Without this amount of sleep, you are opening yourself up to a myriad of health issues, both mentally and physically. The effects of sleep deprivation can be felt instantly the following day with lethargy, anxiety, depression, and confusion. Long term, a lack of sleep makes you more vulnerable to heart disease and diabetes, among others.
Although it may be hard for some to hit their daily recommended goal, sometimes forming good sleep habits can take time and practice. This is particularly true for babies and toddlers, as they need help in setting their body clocks when they arrive into the world.
What Are the Best Hours to Sleep?
Depending on your personal schedule, your best sleep time may differ. As each person has their own priorities in life, whether it’s gym, late shifts at work, young children, or something else, there’s no set timeframe that will work for everyone.
Many people find that their body clock will let them know when it’s time for bed, as they start to feel the effects of being tired. After a full night’s sleep, their bodies will them wake them gently at the beginning of a new day, or they may need an alarm clock to help them rise.
A study conducted in the 1990s looked at natural sleep patterns of humans and found that we had adjusted to the eight-hour block of sleep as the advancement of artificial light became popular in homes.
Prior to this, humans were known to sleep in two four-hour blocks, with a couple of hours in between. It is thought that this is the reason many people awake in the night and find it difficult to return back to their relaxed state of slumber.
However, this method likely wouldn’t work for modern man as we already find ourselves struggling to the get the recommended seven-hour minimum with our busy schedules.

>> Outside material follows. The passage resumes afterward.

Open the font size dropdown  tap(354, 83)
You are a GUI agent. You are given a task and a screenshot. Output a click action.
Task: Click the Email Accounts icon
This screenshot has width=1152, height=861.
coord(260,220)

Therefore, the best sleep cycle for humans is to work around their day to day priorities first and ensure they reach the suggested amount for their age.

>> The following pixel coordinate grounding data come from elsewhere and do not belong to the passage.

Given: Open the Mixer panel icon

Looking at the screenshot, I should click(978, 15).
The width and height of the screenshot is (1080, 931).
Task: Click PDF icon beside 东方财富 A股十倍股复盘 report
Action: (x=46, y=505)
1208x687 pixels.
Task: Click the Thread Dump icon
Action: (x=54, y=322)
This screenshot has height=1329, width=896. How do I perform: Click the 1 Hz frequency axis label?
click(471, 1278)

Finding the Best Sleep Schedule For You
For those who work at night or on shift work, you’ll need to train your body to get used to these hours. As humans naturally sleep during the evening hours, it can take some time to adjust your body clock and internal rhythms to become nocturnal.
If you have no responsibilities during the night and go about your business in daylight hours as most do, working out your best sleep schedule can be done with a few simple steps.

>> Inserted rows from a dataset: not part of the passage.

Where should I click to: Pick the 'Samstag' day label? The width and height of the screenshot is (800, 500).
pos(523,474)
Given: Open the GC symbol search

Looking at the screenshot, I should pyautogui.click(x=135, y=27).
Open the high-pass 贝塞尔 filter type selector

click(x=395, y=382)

- Figure out your typical wake time. If you’re unsure of what this is, determine what time you need to rise each morning in order to meet your daily responsibilities and ensure you’re ready for work/school/other tasks.
- Using that amount, count backward 7.5 hours and set that as your standard bedtime. For example, you need to wake at 6am each day, so you should be asleep by 10.30pm the previous night. Allow yourself half an hour to fall asleep, as is standard for most people.
- Set your alarm for the morning, and if you wake up within 10 minutes of it going off each morning, and continue to do so for three days, this is your optimum bedtime.
- If you find your alarm is waking you each day and you feel tired still, adjust your bedtime back by 15 minutes every few days until you have successfully woken before your alarm clock.
Feel the Rewards of a Decent Sleep
The benefits of getting a full night’s sleep can be found instantly, and you may find that your sleep issues may simply have been a product of a poorly timed schedule. Try the experiment recommended above to see if your body is getting adequate rest each night and figure out your best hours to sleep.
With the correct sleep schedule in place, you can be sure you have enough time to enjoy the other aspects of your life, while maintaining a healthy body and mind as well. As we spend a third of our lives asleep, it’s crucial we give this practice the attention it deserves.